For historical data — getLogs with filter by address and topics[0]. Batch blocks by 2000 (limit on most RPC providers for eth_getLogs):

async function fetchTransferEvents(
  contract: string,
  fromBlock: number,
  toBlock: number,
  provider: JsonRpcProvider
) {
  const iface = new Interface(['event Transfer(address indexed from, address indexed to, uint256 indexed tokenId)']);
  const filter = {
    address: contract,
    topics: [iface.getEventTopic('Transfer')],
    fromBlock,
    toBlock,
  };
  const logs = await provider.getLogs(filter);
  return logs.map(log => iface.parseLog(log));
}

For real-time: WebSocket subscription via provider.on(filter, callback) or Alchemy eth_subscribe newLogs.

Computing Floor Price

Two approaches:

1. Marketplace API aggregation — request floor from OpenSea, Blur, LooksRare, take minimum. Problem: rate limits and caching on API side.

2. Orderbook indexing — subscribe to order creation/cancellation events. Seaport: OrderValidated (creation), OrderCancelled, OrderFulfilled (execution). Build local orderbook, compute floor yourself. More accurate, but harder to maintain with contract updates.

For most tasks first approach with 60 second cache enough.

Storage and Queries

ClickHouse more efficient than PostgreSQL for time-series NFT data — analytics queries on millions of rows 10–50x faster. Schema:

Column Type Description
block_number UInt64 Event block
tx_hash FixedString(66) Transaction hash
contract FixedString(42) Collection address
token_id UInt256 Token ID
from FixedString(42) Seller/sender
to FixedString(42) Buyer/recipient
price_wei UInt256 Price in wei
marketplace LowCardinality(String) Marketplace
timestamp DateTime Block time

Partition by months (toYYYYMM(timestamp)), sort key (contract, timestamp).

Solving Typical Problems

Rate limits: Alchemy Free — 330 CUPS, Growth — 660 CUPS. On historical parsing of large collection (BAYC: 500k+ Transfer events) without throttling you get 429. Implement exponential backoff + queue with concurrency control.

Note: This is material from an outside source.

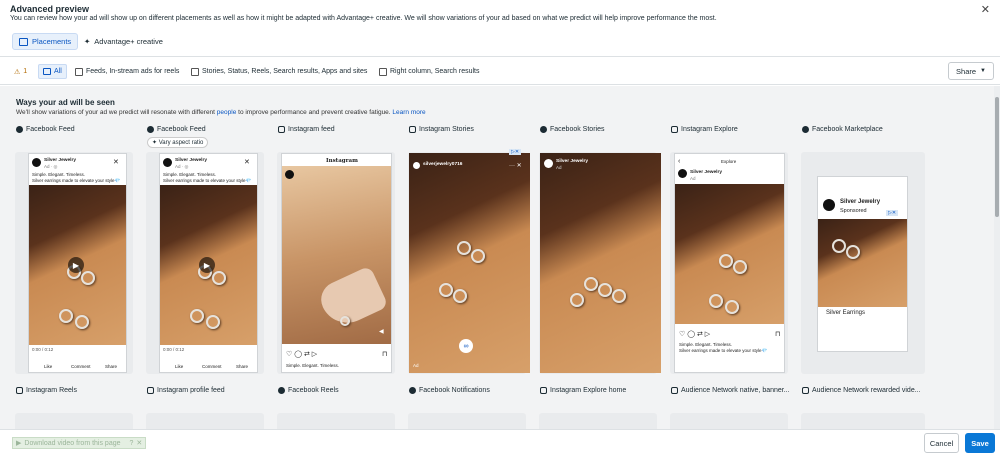  I want to click on filter-feeds: Feeds, In-stream ads for reels, so click(127, 72).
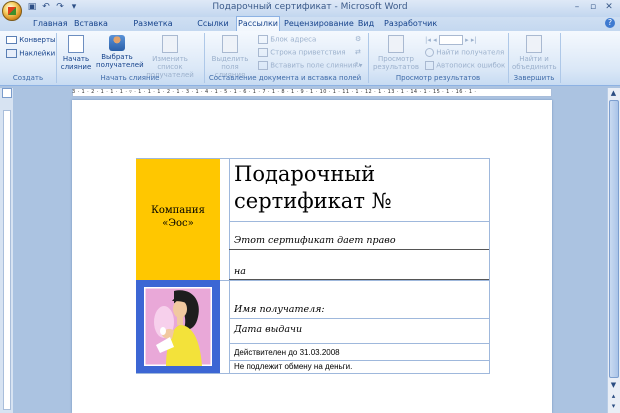 The image size is (620, 413). Describe the element at coordinates (268, 330) in the screenshot. I see `issue-date-label: Дата выдачи` at that location.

Blockchain reorganizations: events from last 12 blocks should be marked as "pending" and confirmed only after finality. For Ethereum PoS — 2 epochs (64 blocks) for economic finality.

Wash trading: volume by addresses with circular transfers distorts stats. Basic heuristic: trades where from and to are related addresses (got ETH from one source) marked with flag.

Timeline Estimates

Transfer events parser + holders tracker — 1 day. Adding floor price via marketplace API + cache — another half day. Historical backfill for large collection + dashboard — 2-3 days total.